Understanding Uncertainty Sampling

Uncertainty sampling is a prevalent active learning algorithm that queries sequentially the annotations of data samples which the current prediction model is uncertain about. However, the usage of uncertainty sampling has been largely heuristic: (i) There is no consensus on the proper definition of "uncertainty" for a specific task under a specific loss; (ii) There is no theoretical guarantee that prescribes a standard protocol to implement the algorithm, for example, how to handle the sequentially arrived annotated data under the framework of optimization algorithms such as stochastic gradient descent. In this work, we systematically examine uncertainty sampling algorithms under both stream-based and pool-based active learning. We propose a notion of equivalent loss which depends on the used uncertainty measure and the original loss function and establish that an uncertainty sampling algorithm essentially optimizes against such an equivalent loss. The perspective verifies the properness of existing uncertainty measures from two aspects: surrogate property and loss convexity. Furthermore, we propose a new notion for designing uncertainty measures called \textit{loss as uncertainty}. The idea is to use the conditional expected loss given the features as the uncertainty measure. Such an uncertainty measure has nice analytical properties and generality to cover both classification and regression problems, which enable us to provide the first generalization bound for uncertainty sampling algorithms under both stream-based and pool-based settings, in the full generality of the underlying model and problem. Lastly, we establish connections between certain variants of the uncertainty sampling algorithms with risk-sensitive objectives and distributional robustness, which can partly explain the advantage of uncertainty sampling algorithms when the sample size is small.

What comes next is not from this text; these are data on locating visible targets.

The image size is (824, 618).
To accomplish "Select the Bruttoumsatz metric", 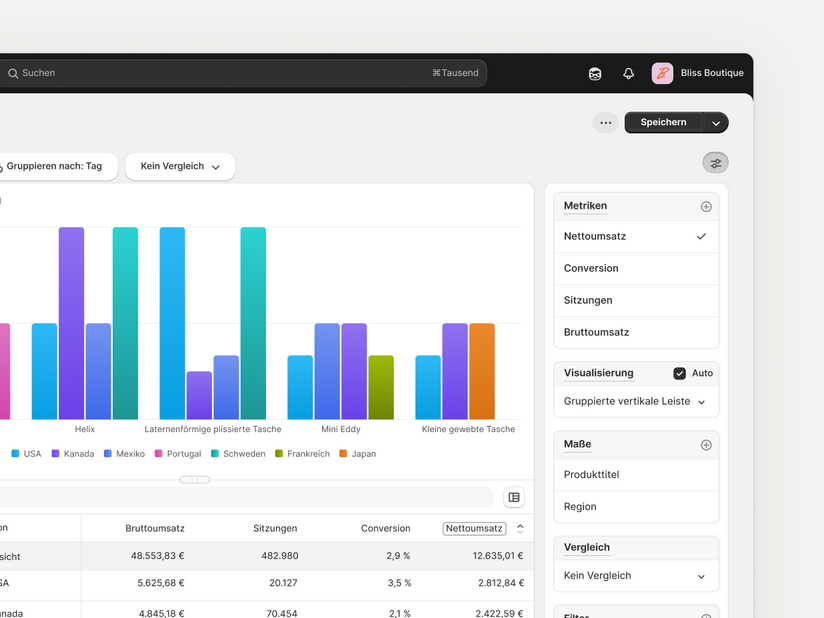I will (636, 332).
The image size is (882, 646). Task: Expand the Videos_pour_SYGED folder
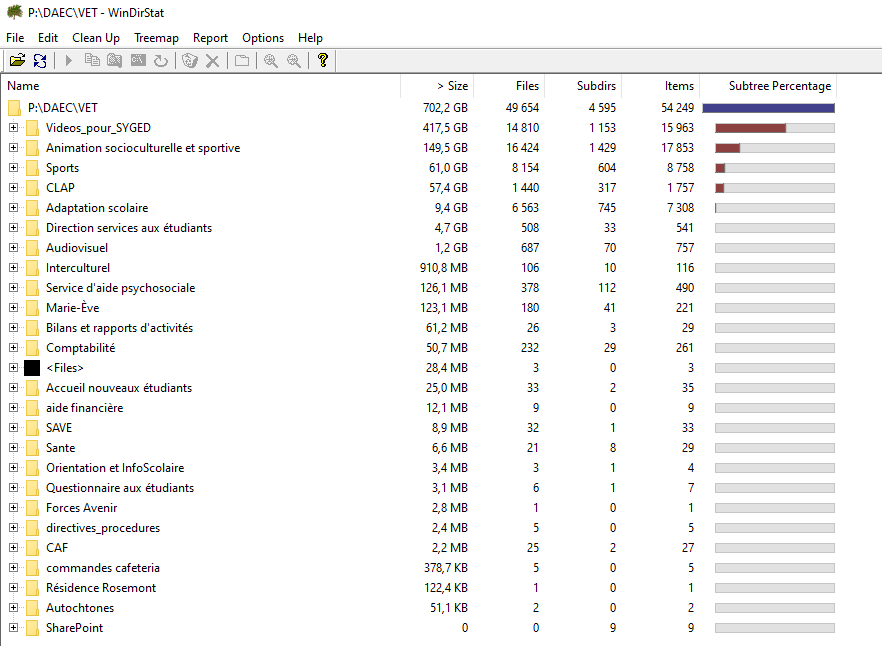click(13, 128)
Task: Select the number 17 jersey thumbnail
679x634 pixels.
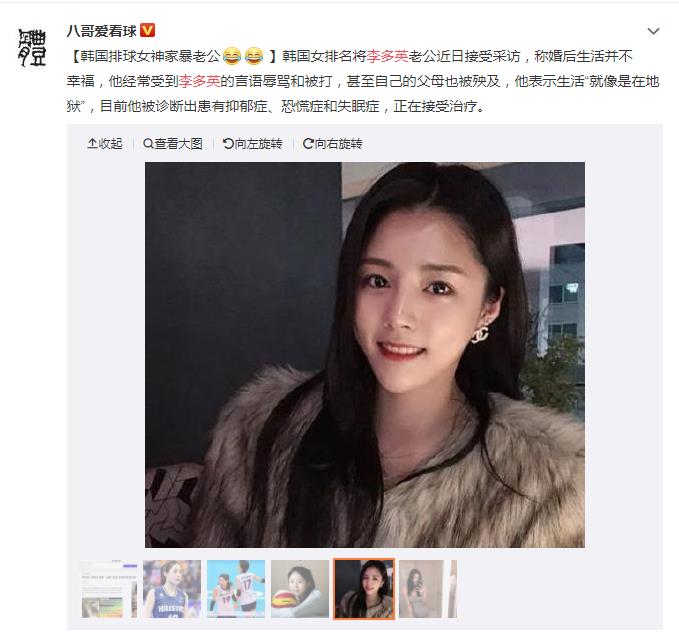Action: pyautogui.click(x=236, y=589)
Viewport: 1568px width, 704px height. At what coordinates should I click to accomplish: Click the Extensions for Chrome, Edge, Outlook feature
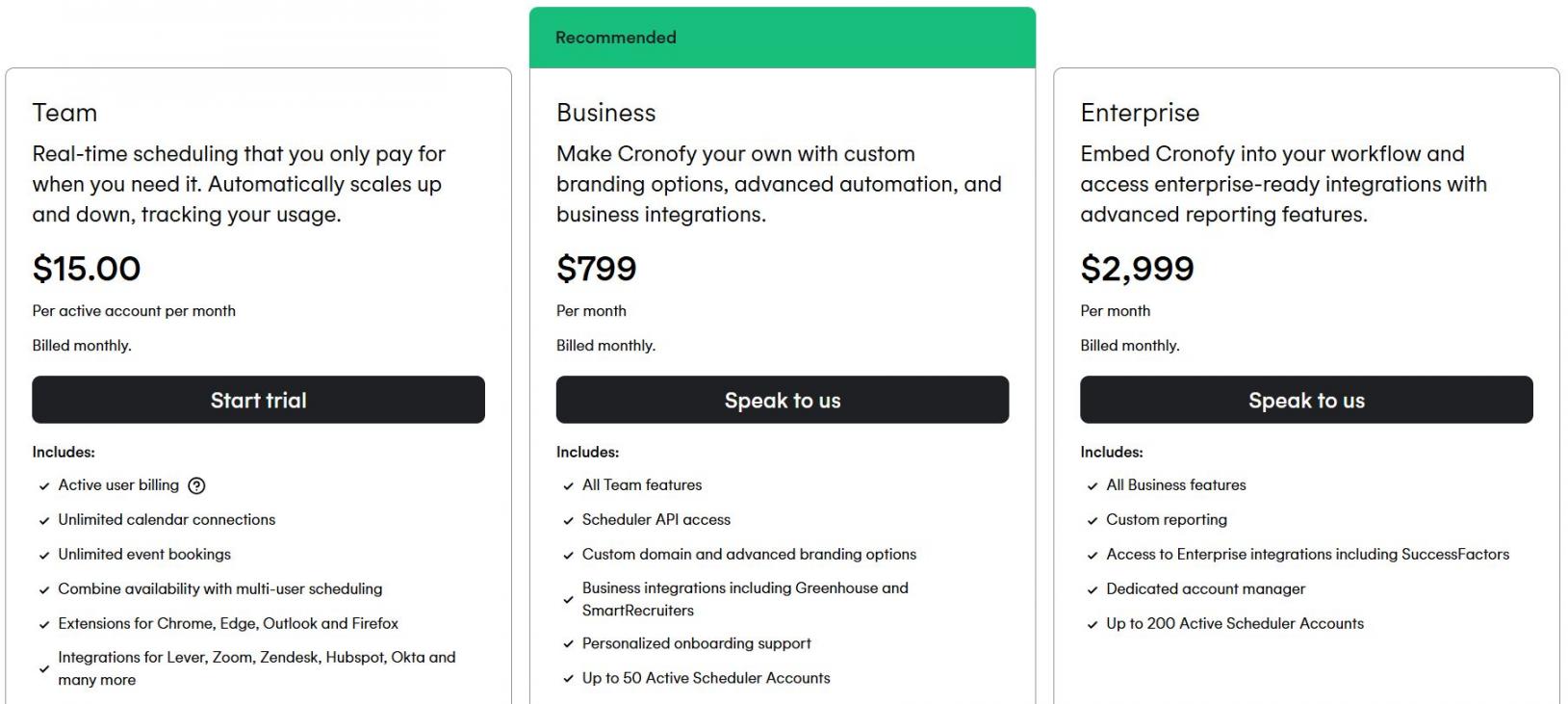[228, 624]
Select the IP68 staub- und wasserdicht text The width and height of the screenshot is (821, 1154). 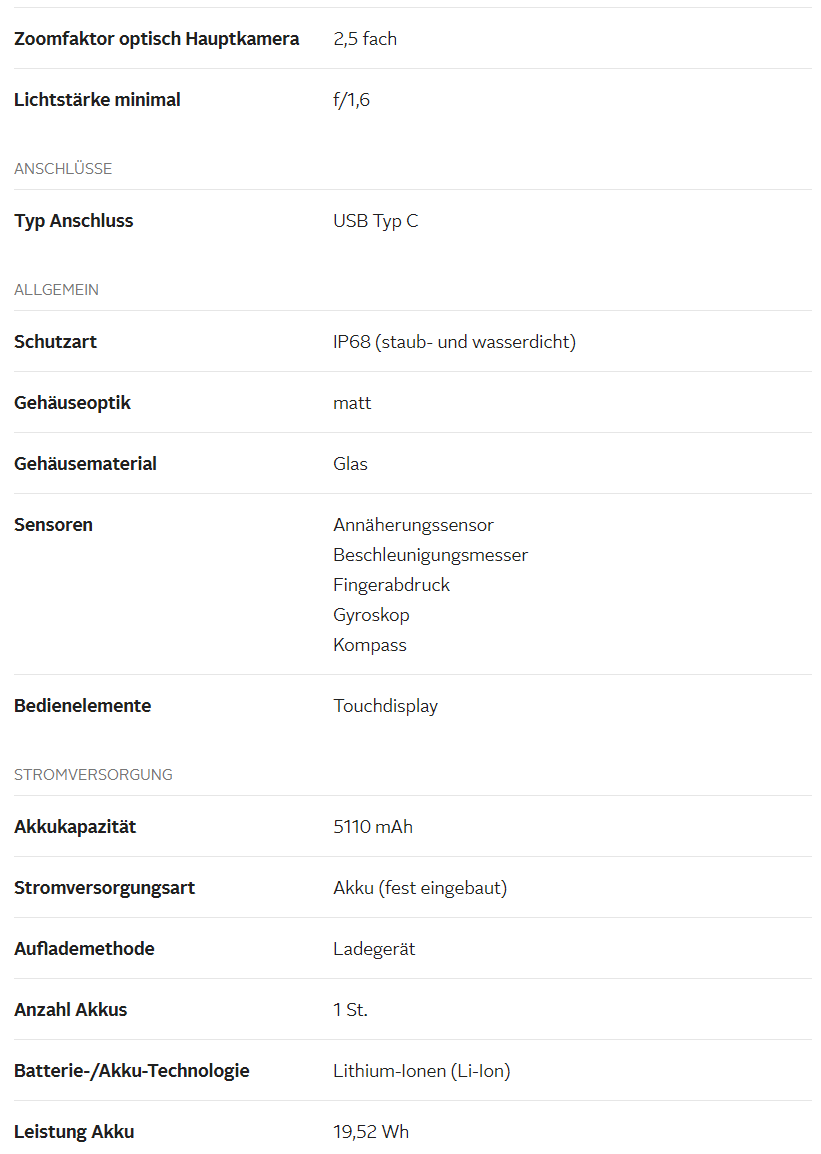pyautogui.click(x=455, y=342)
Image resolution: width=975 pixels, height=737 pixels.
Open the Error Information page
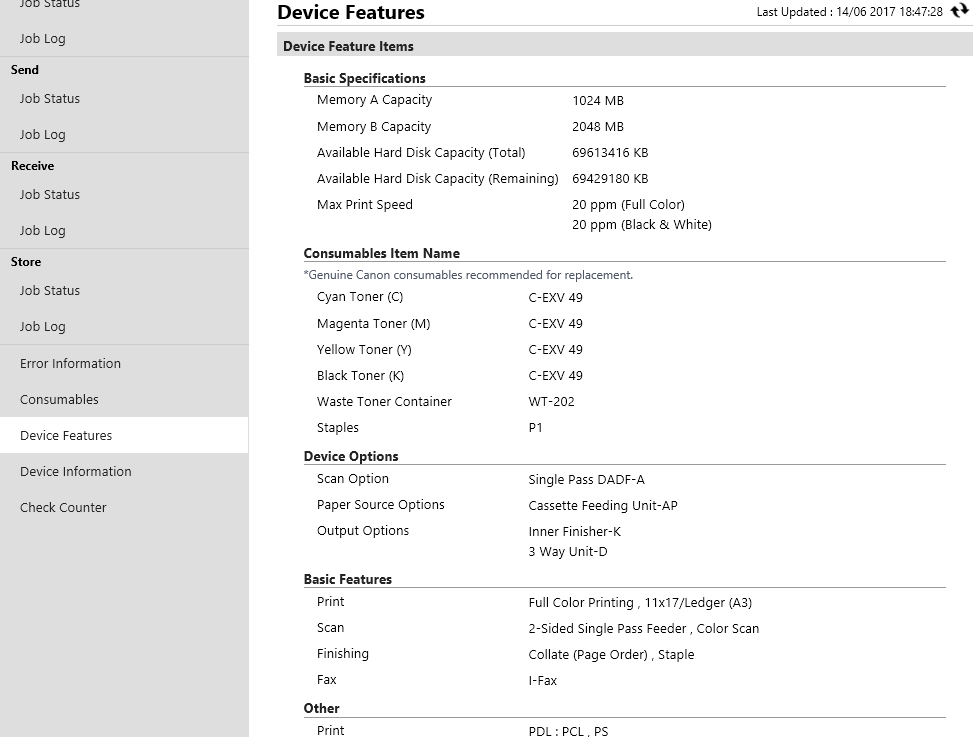[x=70, y=364]
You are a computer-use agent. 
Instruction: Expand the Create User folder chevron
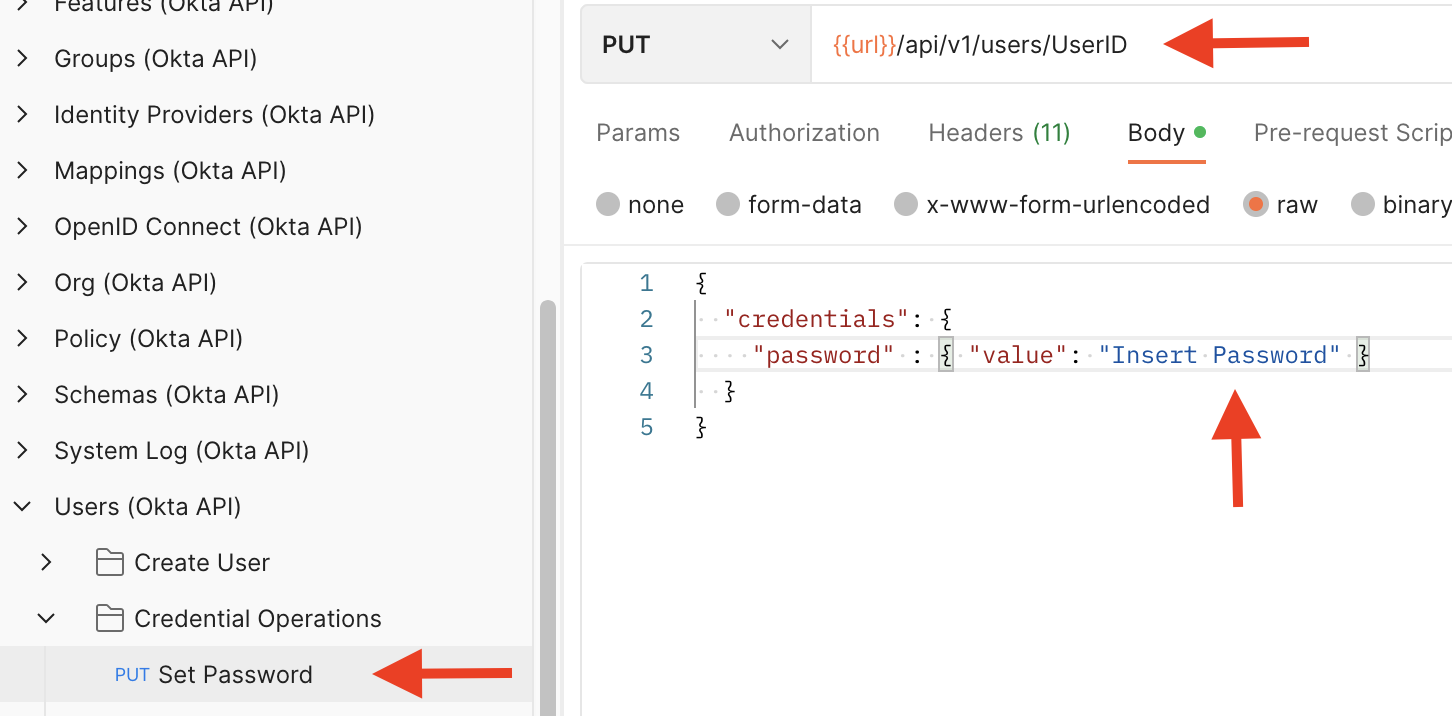pos(46,563)

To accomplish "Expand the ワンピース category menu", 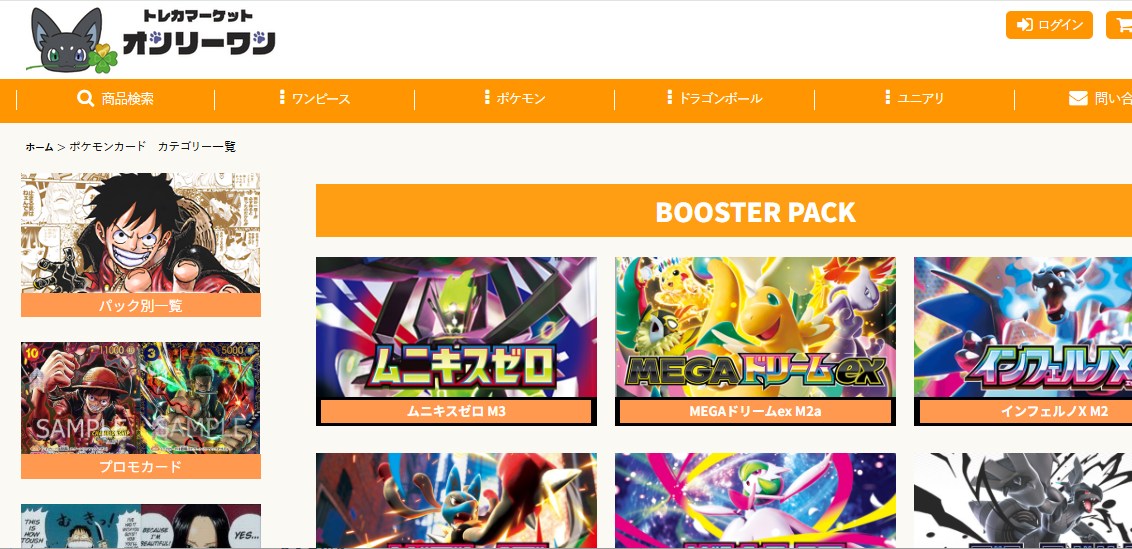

翻译：不确定性采样是一种广泛使用的主动学习算法，它依次查询当前预测模型不确定的数据样本的标注信息。然而，不确定性采样的使用在很大程度上依赖经验：(i) 对于特定任务在特定损失函数下，“不确定性”的正确定义尚未达成共识；(ii) 缺乏理论保证来规定实现该算法的标准协议，例如，在随机梯度下降等优化算法框架下，如何处理顺序到达的标注数据。在这项工作中，我们系统地研究了基于流和基于池的主动学习中的不确定性采样算法。我们提出了一种等价损失的概念，该概念取决于所用的不确定性度量与原始损失函数，并证明了不确定性采样算法本质上是在优化这种等价损失。这一视角从代理性质和损失凸性两个方面验证了现有不确定性度量的恰当性。此外，我们提出了一种设计不确定性度量的新概念，称为“损失即不确定性”。该思想是利用给定特征条件下的条件期望损失作为不确定性度量。这种不确定性度量具有良好的分析性质和普适性，能够涵盖分类和回归问题，从而使得我们能够首次在模型和问题的完全一般性下，为基于流和基于池设置下的不确定性采样算法提供泛化界。最后，我们建立了不确定性采样算法的某些变体与风险敏感目标和分布鲁棒性之间的联系，这可以部分解释当样本量较小时不确定性采样算法的优势。